Recensione MissTake (2007)

Il grottesco si mischia al surreale in una storia fatta di tradimenti, bugie, sordidi intrighi e un feroce desiderio di accaparrarsi soldi e potere.

Anna Valle Lady Killer

Anna Valle nei panni di una spietata assassina... può suonare strano ma la ex Miss Italia versione Lady Killer non è che una delle stravaganze di MissTake, nuovo film prodotto e interpretato dal marito dell'attrice, Ulisse Lendaro, e diretto dal regista televisivo Filippo Cipriano.
Il grottesco si mischia al surreale in una storia fatta di tradimenti, bugie, sordidi intrighi e un feroce desiderio di accaparrarsi soldi e potere. La storia è ambientata in una nobile villa Palladiana nella campagna veneta, dove un gruppo di assurdi personaggi si ritrovano in occasione del compleanno della contessa padrona di casa, tutti in attesa e con la sfacciata pretesa di essere scelti per il passaggio di proprietà del prestigioso immobile. La noblesse oblige è infatti al verde ed è costretta a vendere la propria villa patronale al miglior offerente. Purtroppo a questa riunione di falso convivio amichevole non ci sono solo compratori senza scrupoli in ballottaggio con denaro e offerte al rilancio, la cena è popolata da nemici di vecchia data che mettono sul piatto della disputa anche parentele, antiche amicizie, scheletri nell'armadio, quindi minacce e complotti.

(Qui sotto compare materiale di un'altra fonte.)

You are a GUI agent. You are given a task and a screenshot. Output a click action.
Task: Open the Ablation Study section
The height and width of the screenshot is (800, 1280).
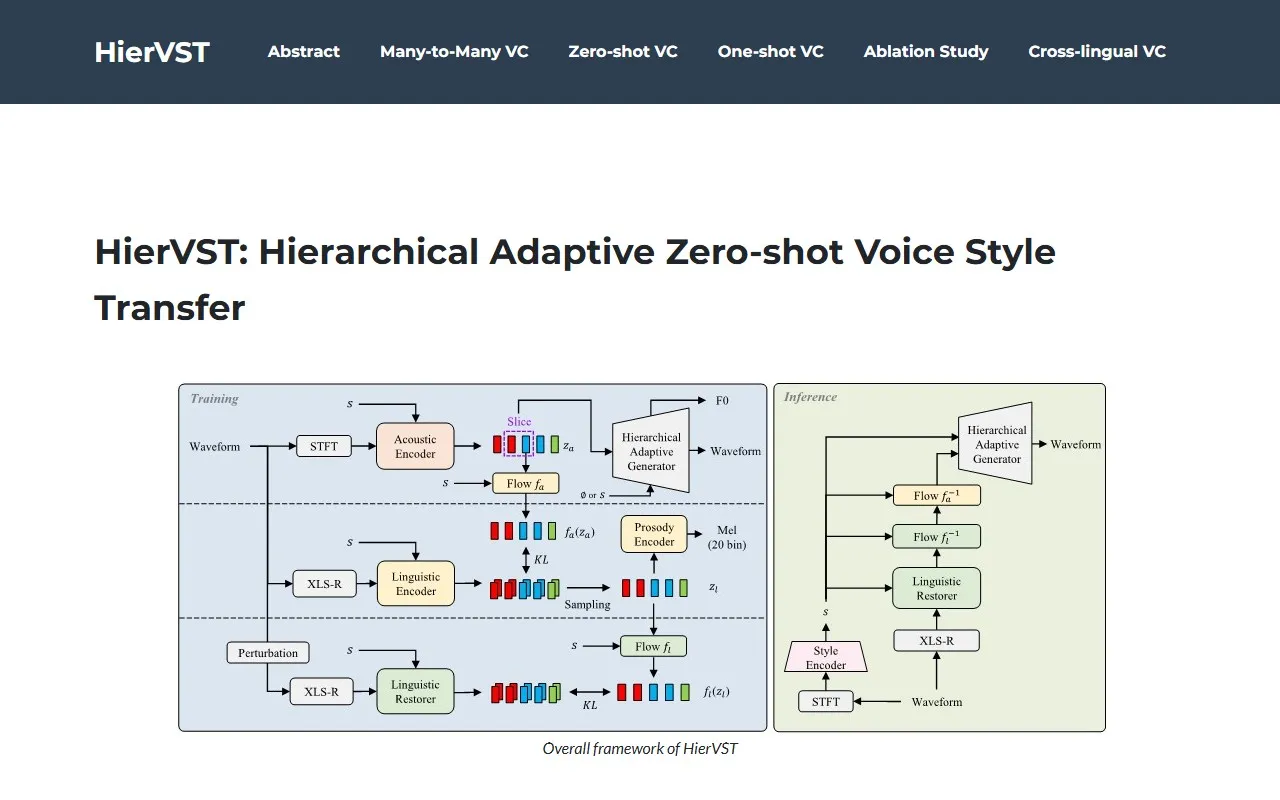(x=926, y=52)
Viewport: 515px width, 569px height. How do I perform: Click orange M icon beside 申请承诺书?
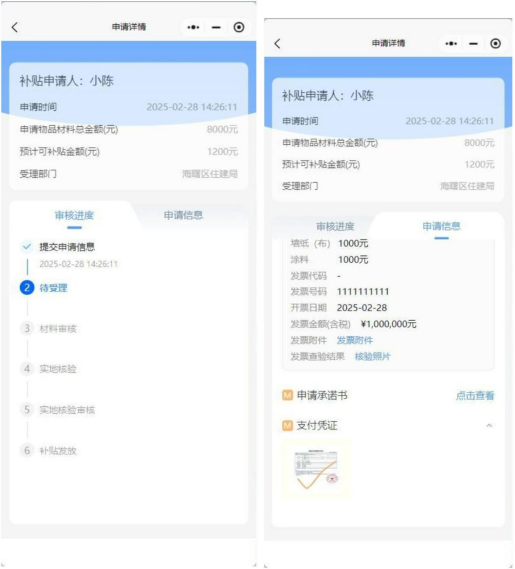tap(287, 395)
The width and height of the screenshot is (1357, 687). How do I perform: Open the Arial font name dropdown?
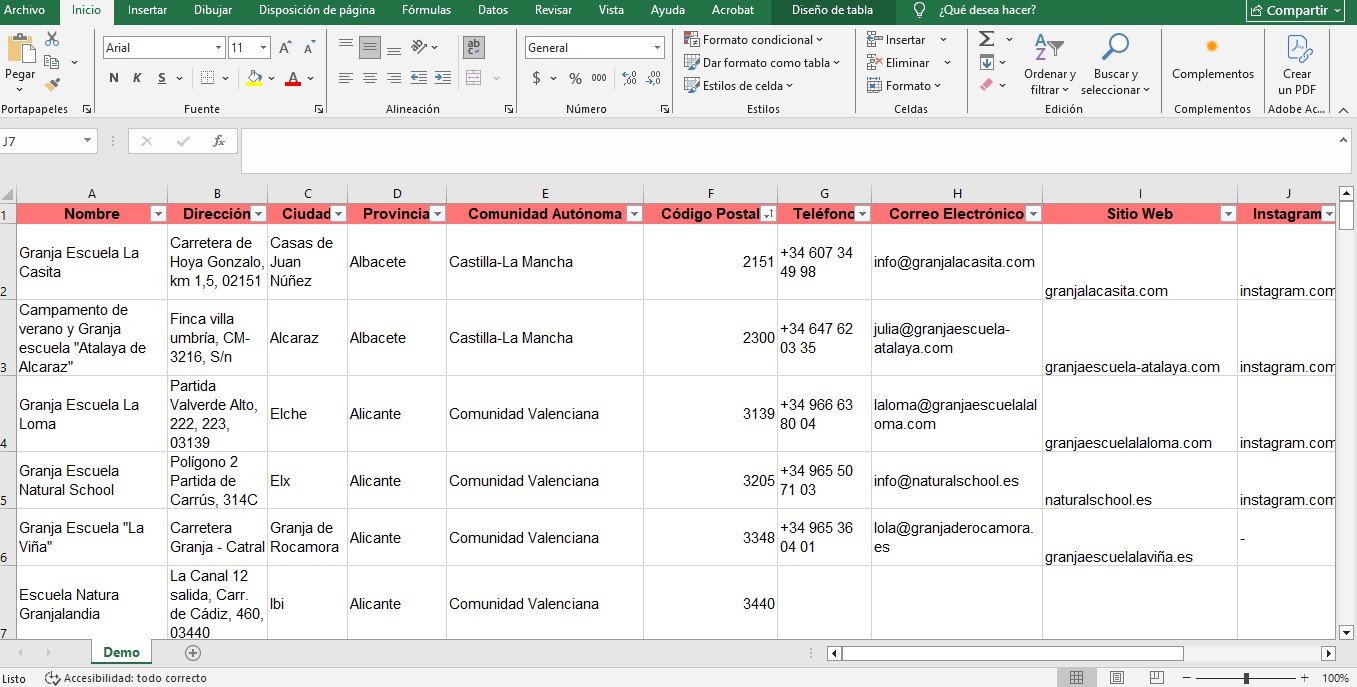(218, 48)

La protagonista è Frida (Anna Valle), la nipote del conte, che per colpa del marito è indebitata fino al collo e attende di ricevere dagli zii la sua meritata eredità. C'è un vecchio prete, don Aldo (Guido Palliggiano), dallo sguardo diabolico e la lingua biforcuta che nasconde dietro un falso atteggiamento da uomo pio un visibile interesse venale bramando, non meno degli altri, il possesso della casa. Siedono poi alla tavola un ricco e spudorato omosessuale (Marco Massari) coperto da una benda perché senza un occhio, orpello con cui impreziosisce dentro una palla di vetro la testa del suo bastone. Uomo ambiguo e viperesco che non perde occasione per sferrare battute velenose verso il resto dei commensali e che, a dimostrazione della sua ostentata ricchezza, si porta dietro come servitù due ragazzotti di bell'aspetto, uno dei quali è diventato suo pupillo ed amante. Rancori e passate acerrime antipatie legano gli invitati, ma è il nuovo arrivo che sbalordisce tutti, a cavallo di una Ferrari rossa fiammante fa il suo ingresso sguaiato nella villa uno sconosciuto miliardario (un ultra kitch Remo Girone), un rozzo arricchito con a seguito una volgarissima fidanzata ventenne a cui ha promesso la proprietà della casa per il loro matrimonio.
La tensione in attesa dell'arrivo del conte che ha annunciato di dover dare a tutti un'importante notizia cresce tra gli invitati trepidanti e il lato malefico di ognuno, nello stress generale, emerge in tutta la sua più schietta crudeltà. Nello stesso tempo il nobile zio, dalla scrivania di camera sua, sposta delle pedine su un tavolo da gioco, come per scandire con tiri di dado il percorso dei personaggi nella storia, incasellati nei loro misfatti e sordidi piani.
A cominciare da piccole scommesse per poi passare a litigi, offese e recriminazioni, la situazione perde pian piano ogni controllo e il gioco per aggiudicarsi quelle quattro lussuose mura diventa così una lotta spietata all'ultimo sangue.

Nessuna morale per MissTake, solo una continua ricerca di stupire con un grottesco purtroppo quasi mai divertente, con una recitazione d'impostazione classica teatrale che appare fastidiosamente artificiosa e trasforma l'intero racconto in una pièce di seconda categoria in versione filmata. Originalissimi e di grande impatto sono gli effetti speciali, a cui va il maggior merito del film, quello di portare avanti il tentativo di creare un impianto narrativo del tutto nuovo ed inedito, soprattutto per un film italiano. Malgrado il modo in cui sono giostrate le immagini possa affascinare, la costruzione dei personaggi e la gestione degli attori con rigide interpretazioni melodrammatiche distruggono del tutto le virtù del film e ne soccombono il valore e la soddisfazione/sopportazione del pubblico in sala.
Se proprio si intendeva giocare sulla contrapposizione della classicità del teatro con la modernità degli effetti visivi cinematografici si doveva puntare sulla forza tagliente dei dialoghi che invece sono stridenti, banali e inconcludenti come la lama di un cortello non affilata.